Was sehen Sie als die primäre Aufgabe der Literaturkritik heute?
Die Aufgabe der Literaturkritik war und ist: zu unterscheiden. Und um unterscheiden zu können, muss man einen Vergleichsraum haben. Dieser Vergleichsraum: er entsteht allein durch Lesen.
Was sind die größten Herausforderungen/Probleme für die Kritik heute?
Zu unterscheiden. Nicht zuletzt zwischen den PR- und Verkaufsstrategien von Verlagen und dem, was Literatur ist und kann. Zwischen den medialen Bedürfnissen und der Qualität von Büchern. Zwischen Autoren und deren Arbeiten. Zwischen dem Zustand des Textes und dem Zustand der Welt. Zwischen der eigenen Gestimmtheit und der Gestimmtheit des Textes usw. Wer nicht differenzieren kann, sitzt in einer dunklen, geschlossenen Falle, die er für ‚die Welt‘, ‚die Wahrheit‘ zu halten geneigt ist.
Spielen literaturwissenschaftliche Theorien eine Rolle für Ihre Tätigkeit?
Durchaus, wenn ich mich als Leserin als eine Spielart eines Palimpsests betrachte. Zu Beginn meines Germanistik-Studiums hat mir Terry Eagleton mit seiner Einführung in die Literaturtheorie den Blick frei gemacht für Denkräume, die mir heute noch von Nutzen sind. Ohne Ferdinand de Saussure, ohne Roland Barthes, ohne Michel Foucault, ohne Maurice Blanchot, ohne Deleuze und Guattari, ohne Gérard Genette usw. wäre mein Blick auf die Literatur heute ein anderer.
Welche LiteraturkritikerInnen schätzen Sie am meisten? Für welche Qualitäten?
All jene, die ernsthaft ihre Arbeit machen und den Gegenstand, der ihnen zur Auseinandersetzung anvertraut wird, mit Respekt behandeln. KritikerInnen, die sich weder im Zynismus noch in der Ironie gemütlich einrichten. Meine Hochachtung vor jenen, die sich um ihrer selbst willen, ihrer eigenen Karriere willen in den Vordergrund schreiben und dafür nicht selten den Text opfern, hält sich sehr in Grenzen. Redlichkeit und Liebe zu dem, worum es geht – das ist es, was ich am meisten an meinen Kollegen und Kolleginnen schätze. Die, die gemeint sind, wissen, dass sie gemeint sind.

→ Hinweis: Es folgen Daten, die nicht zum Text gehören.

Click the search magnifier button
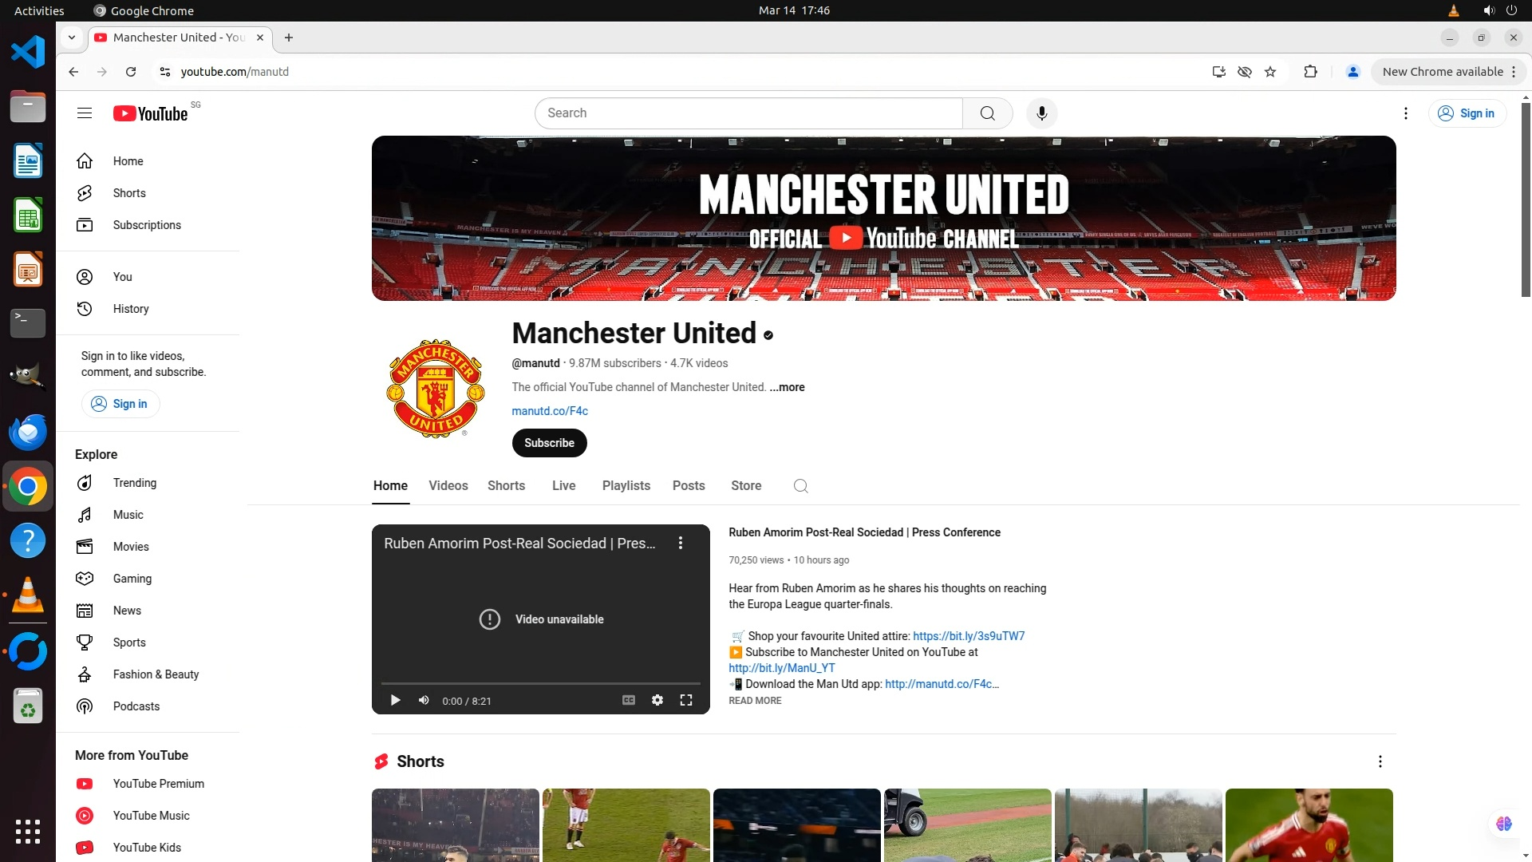 [x=987, y=113]
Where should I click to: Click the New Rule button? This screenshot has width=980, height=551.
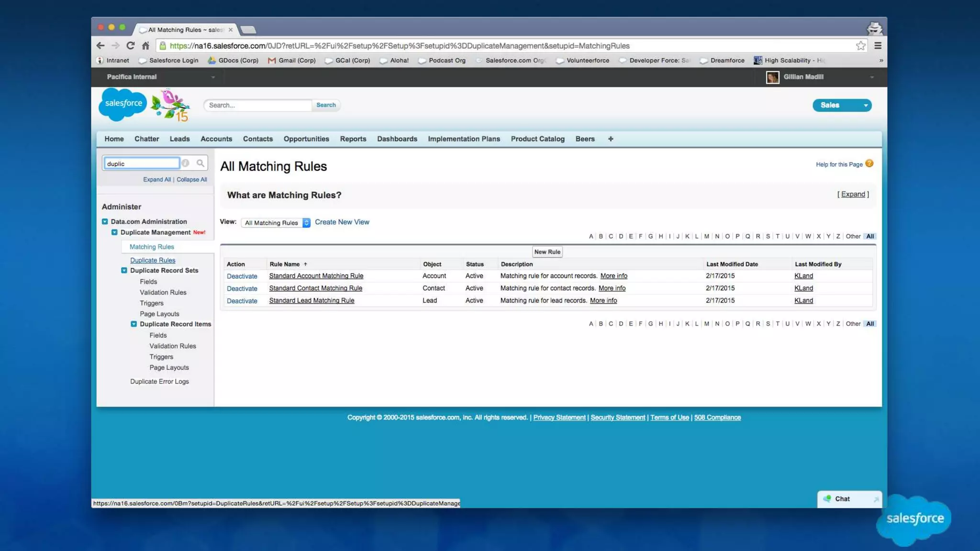tap(547, 252)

Wie viele Bücher muss ein Kritiker gelesen haben, um kompetent urteilen zu können?
Es kommt nicht auf die Quantität an, vielmehr auf die Qualität dessen, was man liest. Im Grunde reicht es, das Gesamtwerk von Ilse Aichinger immer wieder aufs Neue zu lesen und von diesem ausgehend über die Qualität anderer Texte nachzudenken. Ich bilde mir ein, von Ilse Aichinger alles über Literatur gelernt zu haben, was man über Literatur wissen sollte.
Wie viele Neuerscheinungen lesen Sie pro Jahr?
Ich weiß es nicht. Wird wohl so etwas um die 200 sein.
Welche AutorInnen haben Ihnen mit 15 gefallen, welche schätzen Sie heute?
Ich habe, sehr spät, mit Erich Hackl, Ágota Kristóf, Ivan Cankar, Florjan Lipuš und Peter Handke in die „Erwachsenenliteratur“ gefunden. Hesse z.B. war nie so ganz meins. Daran hat sich eigentlich nichts Wesentliches geändert.
Was lesen Sie, das nichts mit dem Beruf zu tun hat?
Die Mathematik-Bücher meiner Tochter. Mein diesbezügliches Verständnis ist heute noch schrecklich bescheiden.
Haben Sie in Ihrer Laufbahn als Kritikerin je ein Urteil grundlegend revidieren müssen?
Nein, grundlegend nicht. Ich lasse mich heute vielleicht von oberflächlicher narrativer Komplexität weniger leicht verführen und blenden als zu Beginn meiner literaturkritischen/literaturvermittelnden Arbeit.